On September 15, 2011, the 46th session of the annual All-India Director General of Police Conference took place behind closed doors in Delhi. As was the drill, India’s top police officers discussed the internal security situation, weighing in on threats from the usual suspects: the Maoists, the Lashkar-e-Taiba, the Hizbul Mujahideen, the Students Islamic Movement of India, the Babbar Khalsa International and so on.
Intelligence officers present at the meeting had one thing to add to the list of worries. “Right-wing Hindu organisations have been espousing emotive issues, leading to radicalisation and the phenomenon of saffron terrorism,” warned a special director of the Intelligence Bureau. “Hindu activists are either under suspicion or under investigation in 16 incidents of bomb blasts in the country.”

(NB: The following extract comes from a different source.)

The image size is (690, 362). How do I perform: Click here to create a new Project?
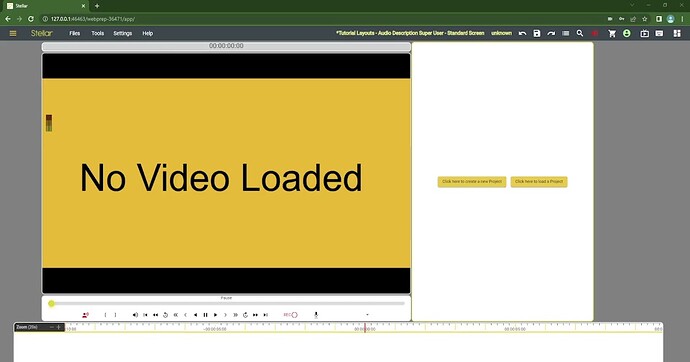tap(472, 182)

The same year, the Union home ministry asked the National Investigation Agency to inquire into the alleged involvement of right-wing extremists in six terror cases and one murder case (see graphics). The terror cases were related to blasts in Samjhauta Express in Haryana (2007), Malegaon in Maharashtra (2006 and 2008), Ajmer Dargah in Rajasthan (2007), Modasa in Gujarat (2008) and Mecca Masjid in Hyderabad (2008). The investigators suspected that right-wing extremists were on a mission to build a Hindu nation by paying back jihadis in their own coin. And the term ‘saffron terror’ began gaining currency.
Nearly five years since, the threat perception of saffron terror has undergone a sea change. “There is no saffron terror threat in the country,” NIA director-general Sharad Kumar told THE WEEK. “Since 2008, there has been no activity that has come to the notice of the agency. Hence, there is no question of any threat.”
Kumar’s statement is in keeping with the crumbling prosecution in saffron terror cases in the country. Sample this: 17 of 299 witnesses in the Samjhauta Express case and 19 of 180 witnesses in the Ajmer Dargah case have turned hostile; the Modasa blast case has been closed by the NIA, citing lack of evidence; and three key conspirators—Ramchandra Kalsangra alias Ramji, Sandeep Dange alias Parmanand and Ashwini Chouhan alias Amit—are still at large.
Last year, the Union home ministry declined permission to challenge the bail granted to two of the accused in the Ajmer Dargah case, Devender Gupta and Lokesh Sharma. The ministry said the decision was taken on “grounds of parity”—bail was granted to two other accused in the same case in 2013, and their bail plea was not challenged by the prosecution. The NIA chose not to oppose the bail granted to Swami Aseemanand in the Samjhauta Express case.
Lieutenant Colonel Prasad Srikant Purohit, alleged to be the main conspirator of the 2008 Malegaon blasts, recently wrote to National Security Adviser Ajit Doval that he was falsely implicated in the case. He asked Doval to intervene on his behalf immediately, as the NIA was preparing to file its charge-sheet soon. Home Secretary Rajiv Mehrishi has sought the NIA’s response in the matter.
Sharad Kumar’s view that the threat from saffron terror is nonexistent has sparked a debate on whether India’s internal security threat perception is being determined by the government of the day. Former special public prosecutor Rohini Salian had said Suhas Warke, a superintendent of police in the NIA, had asked her to “go soft” on the accused in the Malegaon blasts case after the BJP came to power in 2014.
The Congress has demanded that all cases being handled by the NIA be monitored by the Supreme Court to ensure that there was “no pressure” on the agency. “Whether it is SIMI or Abhinav Bharat, the investigations need to be done without any interference,” said Congress spokesman Ajoy Kumar. “But why is the Modi government so nervous? It is because if Aseemanand or Purohit are convicted, they would start singing and the facts of the case would come out, reaching right at the doorstep of the RSS top brass.”
N.R. Vasan, former NIA special director-general, said the agency was going the CBI way, in the sense that the NIA did not have the skill set to probe critical cases. According to him, the agency is being filled with officers coming on deputation from paramilitary forces like the Border Security Force, which has virtually no experience in investigating terror cases.
“So much is being said about witnesses turning hostile in cases being probed by the NIA,” said Vasan. “If majority of the witnesses are friends or family members of the accused, they are bound to turn hostile after a given time. It is here where the experience of the agency sleuths comes handy and they gather enough evidence that can stand the test of time.”
Former home secretary G.K. Pillai, under whose tenure the home ministry handed over the saffron terror cases to the NIA, defended the agency. “I think the NIA is working professionally,” he told THE WEEK. “The investigations of the NIA have been excellent. If you see the records, the conviction rate of the agency is very high.”